Multiple elements listed with “and/or” should be construed in the same fashion, i.e., “one or more” of the elements so conjoined. Other elements may optionally be present other than the elements specifically identified by the “and/or” clause, whether related or unrelated to those elements specifically identified. Thus, as a non-limiting example, a reference to “A and/or B”, when used in conjunction with open-ended language such as “comprising” can refer, in one embodiment, to A only (optionally including elements other than B); in another embodiment, to B only (optionally including elements other than A); in yet another embodiment, to both A and B (optionally including other elements); etc.

[00111] As used herein in the specification and in the claims, “or” should be understood to have the same meaning as “and/or” as defined above. For example, when separating items in a list, “or” or “and/or” shall be interpreted as being inclusive, i.e., the inclusion of at least one, but also including more than one, of a number or list of elements, and, optionally, additional unlisted items. Only terms clearly indicated to the contrary, such as “only one of’ or “exactly one of,” or, when used in the claims, “consisting of,” will refer to the inclusion of exactly one element of a number or list of elements. In general, the term “or” as used herein shall only be interpreted as indicating exclusive alternatives (i.e. “one or the other but not both”) when preceded by terms of exclusivity, such as “either,” “one of,” “only one of,” or “exactly one of.” “Consisting essentially of,” when used in the claims, shall have its ordinary meaning as used in the field of patent law.

[00112] As used herein in the specification and in the claims, the phrase “at least one,” in reference to a list of one or more elements, should be understood to mean at least one element selected from any one or more of the elements in the list of elements, but not necessarily including at least one of each and every element specifically listed within the list of elements and not excluding any combinations of elements in the list of elements. This definition also allows that elements may optionally be present other than the elements specifically identified within the list of elements to which the phrase “at least one” refers, whether related or unrelated to those elements specifically identified. Thus, as a non-limiting example, “at least one of A and B” (or, equivalently, “at least one of A or B,” or, equivalently “at least one of A and/or B”) can refer, in one embodiment, to at least one, optionally including more than one, A, with no B present (and optionally including elements other than B); in another embodiment, to at least one, optionally including more than one, B, with no A present (and optionally including elements other than A); in yet another embodiment, to at least one, optionally including more than one, A, and at least one, optionally including more than one, B (and optionally including other elements); etc.

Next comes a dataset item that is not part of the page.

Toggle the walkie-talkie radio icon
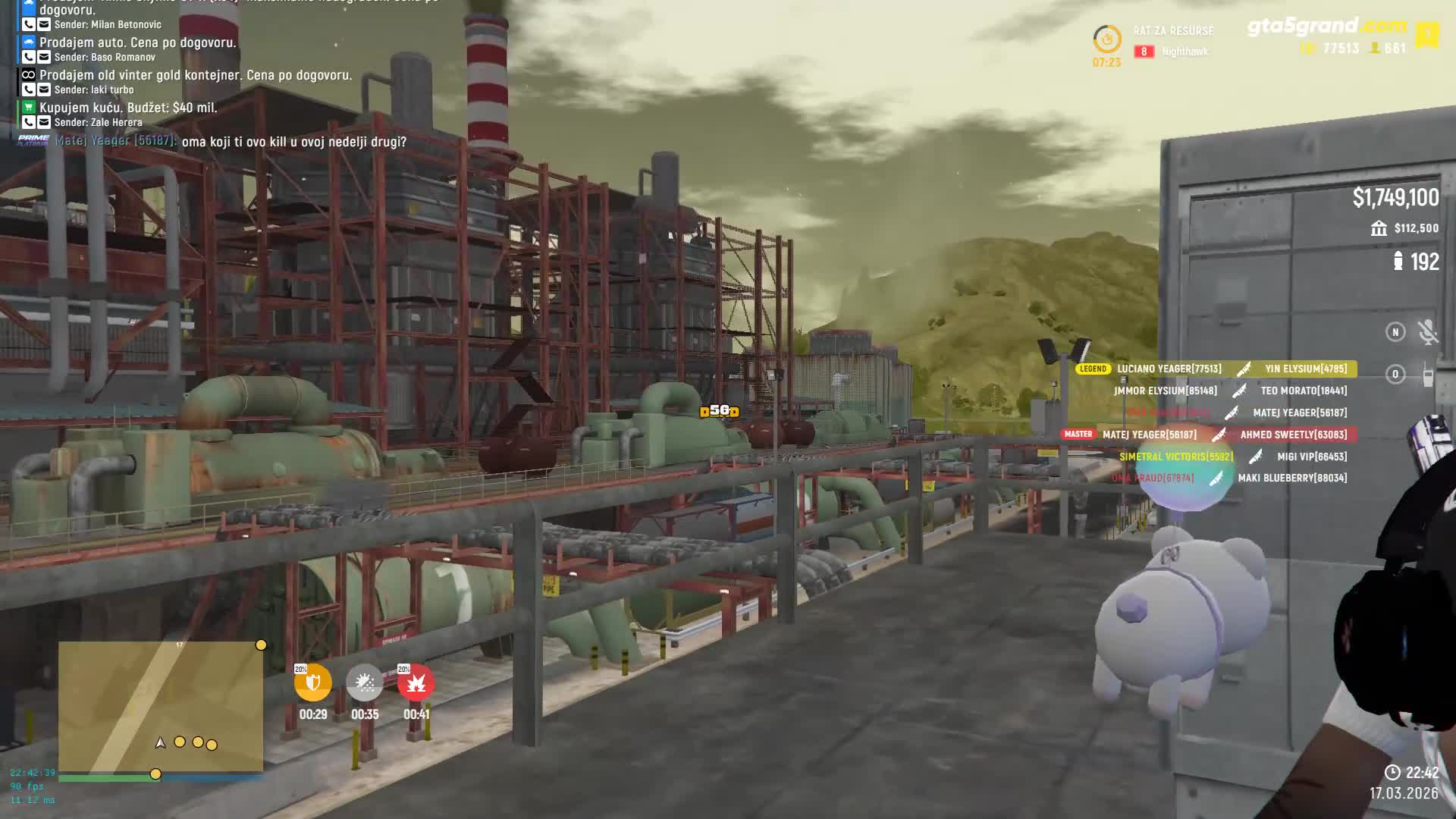The height and width of the screenshot is (819, 1456). [1427, 375]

[00113] It should also be understood that, unless clearly indicated to the contrary, in any methods claimed herein that include more than one step or act, the order of the steps or acts of the method is not necessarily limited to the order in which the steps or acts of the method are recited.

[00114] In the claims, as well as in the specification above, all transitional phrases such as “comprising,” “including,” “carrying,” “having,” “containing,” “involving,” “holding,” “composed of,” and the like are to be understood to be open-ended, i.e., to mean including but not limited to. Only the transitional phrases “consisting of’ and “consisting essentially of’ shall be closed or semi-closed transitional phrases, respectively, as set forth in the United States Patent Office Manual of Patent Examining Procedures, Section 2111.03. It should be appreciated that embodiments described in this document using an open-ended transitional phrase (e.g., “comprising”) are also contemplated, in alternative embodiments, as “consisting of’ and “consisting essentially of’ the feature described by the open-ended transitional phrase. For example, if the disclosure describes “a composition comprising A and B”, the disclosure also contemplates the alternative embodiments “a composition consisting of A and B” and “a composition consisting essentially of A and B”.